With a 13-year-old sister, Garcia said, it wasn’t hard for her to understand the teen mentality.

“They think they are grown up and know everything. They’re falsely confident,” she said. “But they don’t know anything.”

Garcia describes Maya as “the ultimate little city teenager” who is sassy and “thinks she knows what she is doing and goes and does it.” She is building her boat, a raft, with plans to leave the island when she runs into Mulo. When she discovers they both had lost their mothers, she takes him under her wing and allows him onto her raft.

Kana Gaines, left, and Roxanne Tapia rehearse a scene from "Yemayah's Belly" at Teatro Paraguas. (Courtesy of Carla Garcia)

Kana Gaines, left, and Roxanne Tapia rehearse a scene from “Yemayah’s Belly” at Teatro Paraguas. (Courtesy of Carla Garcia)

Like the other two women in the five-person cast, Garcia takes on two roles, the second being Yemaya herself, who gives Jesus “a taste of the eternal.” (Argos MacCallum and Jonathan Harrell are the male cast members.)

Gaines technically doesn’t play two roles – just the two identities of Jesus/Mulo.

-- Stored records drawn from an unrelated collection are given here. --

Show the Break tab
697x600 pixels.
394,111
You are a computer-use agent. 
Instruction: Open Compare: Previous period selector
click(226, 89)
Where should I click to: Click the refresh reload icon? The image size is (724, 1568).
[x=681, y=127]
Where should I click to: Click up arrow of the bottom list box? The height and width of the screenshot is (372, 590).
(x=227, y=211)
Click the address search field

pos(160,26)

As for playing an 11-year-old boy, she enthused, “It’s fun!” Gaines said she’s enjoying the physical freedom, lacking all self-consciousness, that boys that age feel in their bodies. “I’m letting my shoulders hang and my arms sprawl,” she said.

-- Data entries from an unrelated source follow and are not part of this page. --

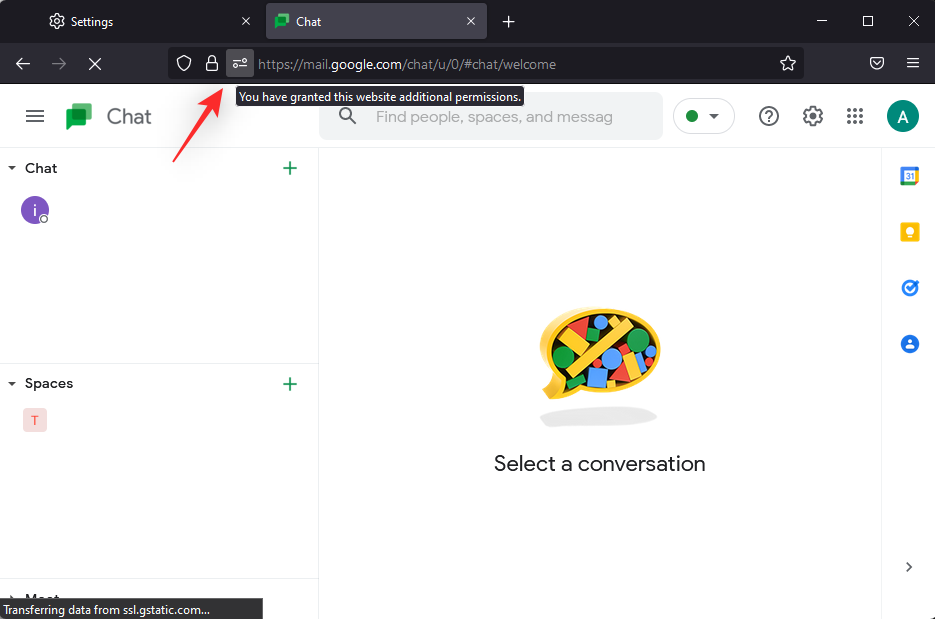935x619 pixels.
Task: Create or find a space with plus button
Action: (290, 384)
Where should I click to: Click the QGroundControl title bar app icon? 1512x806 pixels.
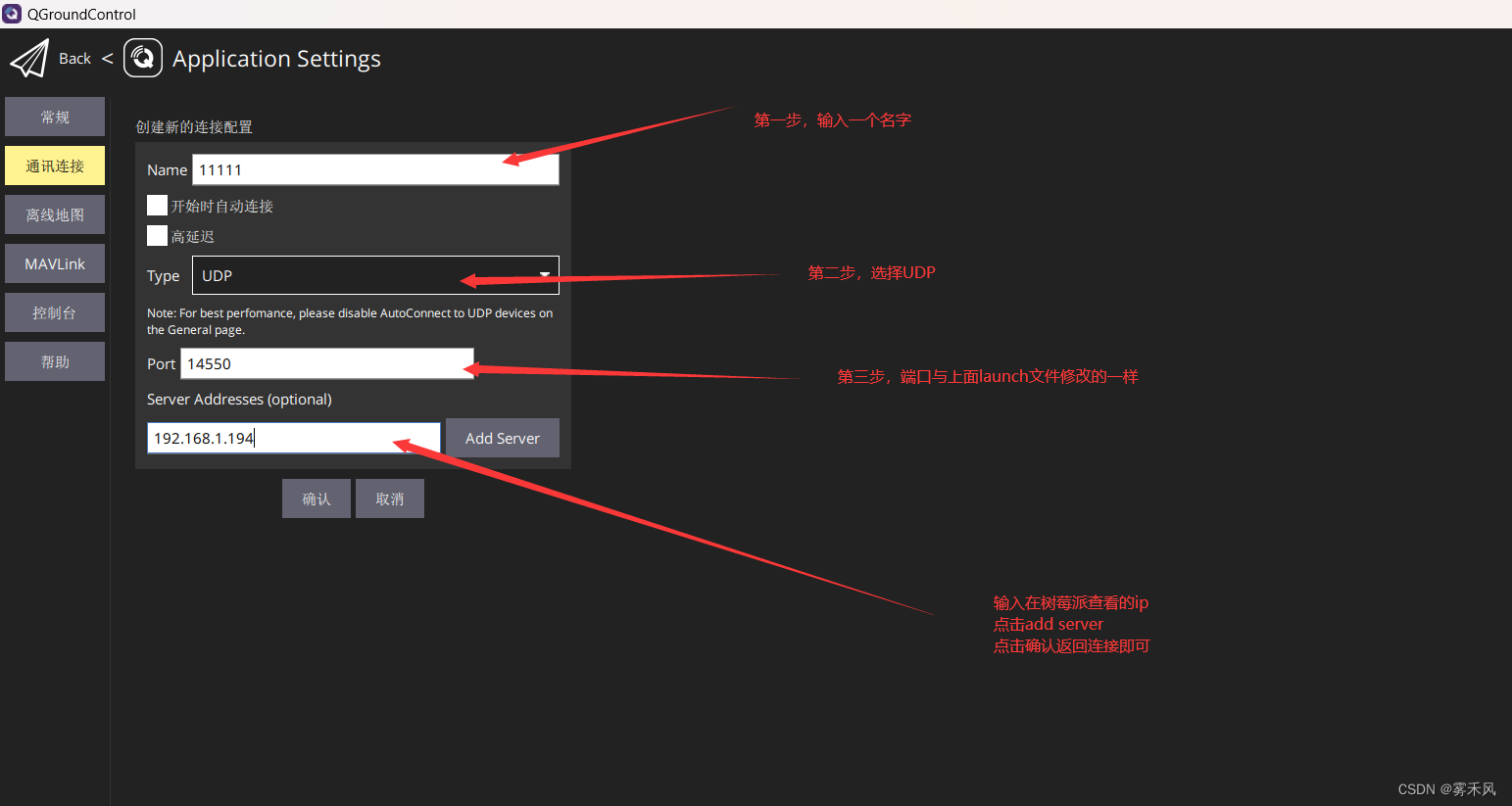click(x=12, y=14)
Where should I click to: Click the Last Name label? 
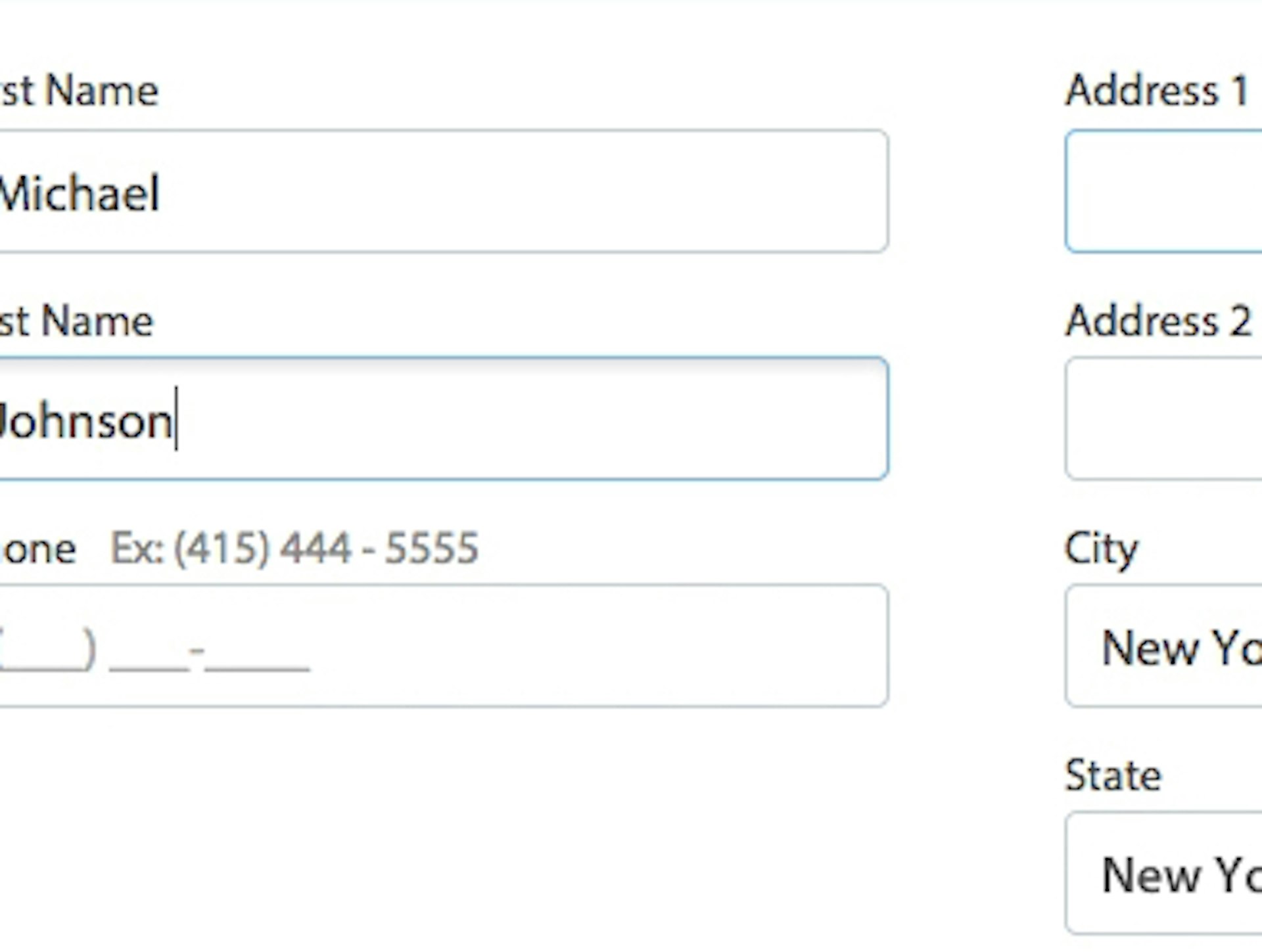coord(76,320)
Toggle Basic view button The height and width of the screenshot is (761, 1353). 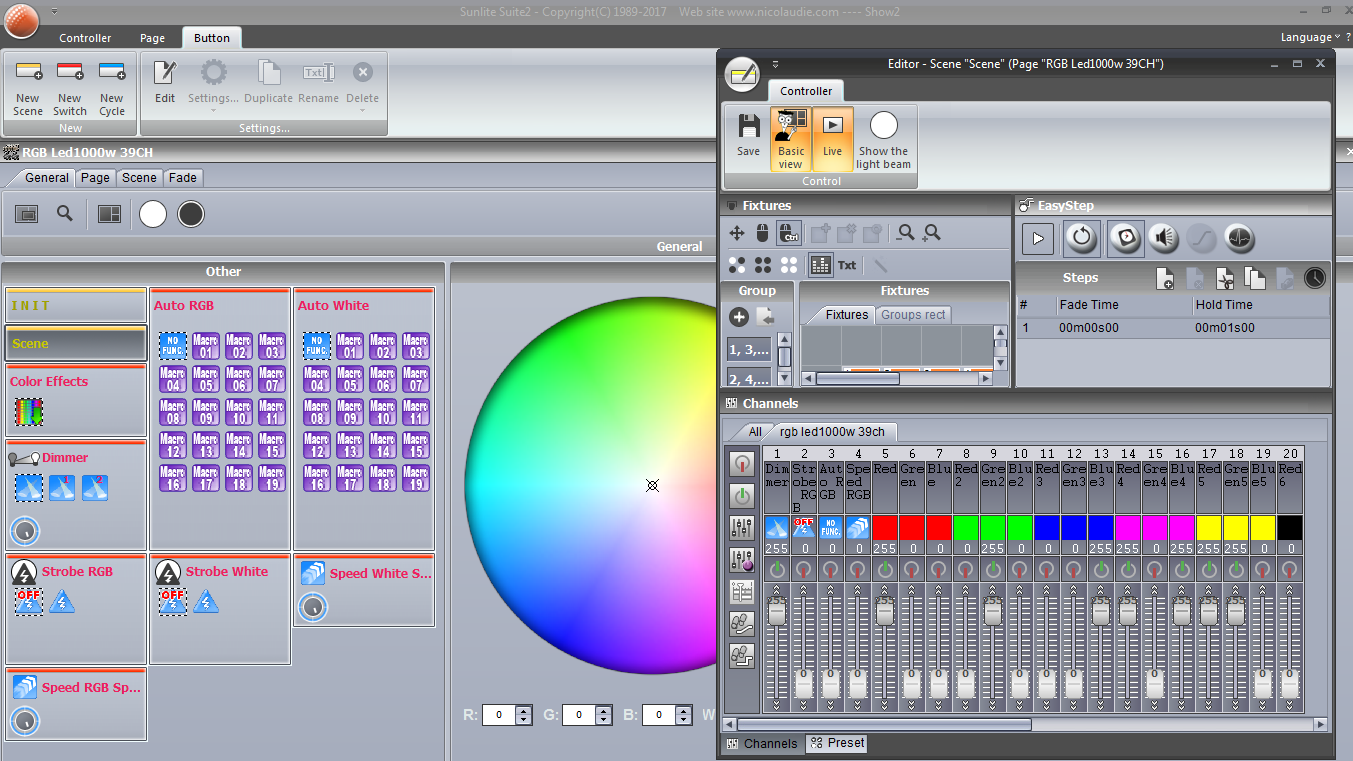coord(791,128)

Noting that she has taught children in the past, Gaines added that she didn’t find it hard to get inside the character’s head.

“Jesus has a big imagination and really big dreams,” she said. “All he sees around him is the mundane, the farm life in Cuba. He’s surrounded by poverty.”

After a hometown and family tragedy, he becomes a hardened version of himself, Mulo, who is convinced that all of his dreams will come true in America.

“He inhabits extremes to perform,” she said. “He is naive and childlike, courageous and fearless.”

At its heart, said Tapia, who plays the roles of Jesus’ mother and a shopkeeper, the story is about transformation.

From left, Argos MacCallum, Jonathan Harrell and Kana Gaines rehearse a scene in “Yemaya’s Belly.” (Courtesy of Carla Garcia)

From left, Argos MacCallum, Jonathan Harrell and Kana Gaines rehearse a scene in “Yemaya’s Belly.” (Courtesy of Carla Garcia)

“Everyone transforms in some way,” she said of the script. “It reveals how we are all connected. It’s about humanity.”

Hudson sees it as showing how we can’t abandon our past as we make our ways into the future, since we all are formed by where we came from. It also shows how we shape our own stories about ourselves, she said.

Discovery and perseverance in finding and reaching what you see as good in life is the message for Garcia and Gaines said “amen” to all her colleague’s ideas.

“The reason why I wanted to audition for Jesus,” she said, “is that I feel at heart it’s a play about feelings, the urge to turn from pain toward paradise, or some sense of comfort. I know that pattern.

“What is so interesting about the play is that you don’t know what happens at the end – it’s not clear-cut,” Gaines added. “That’s so true to life.”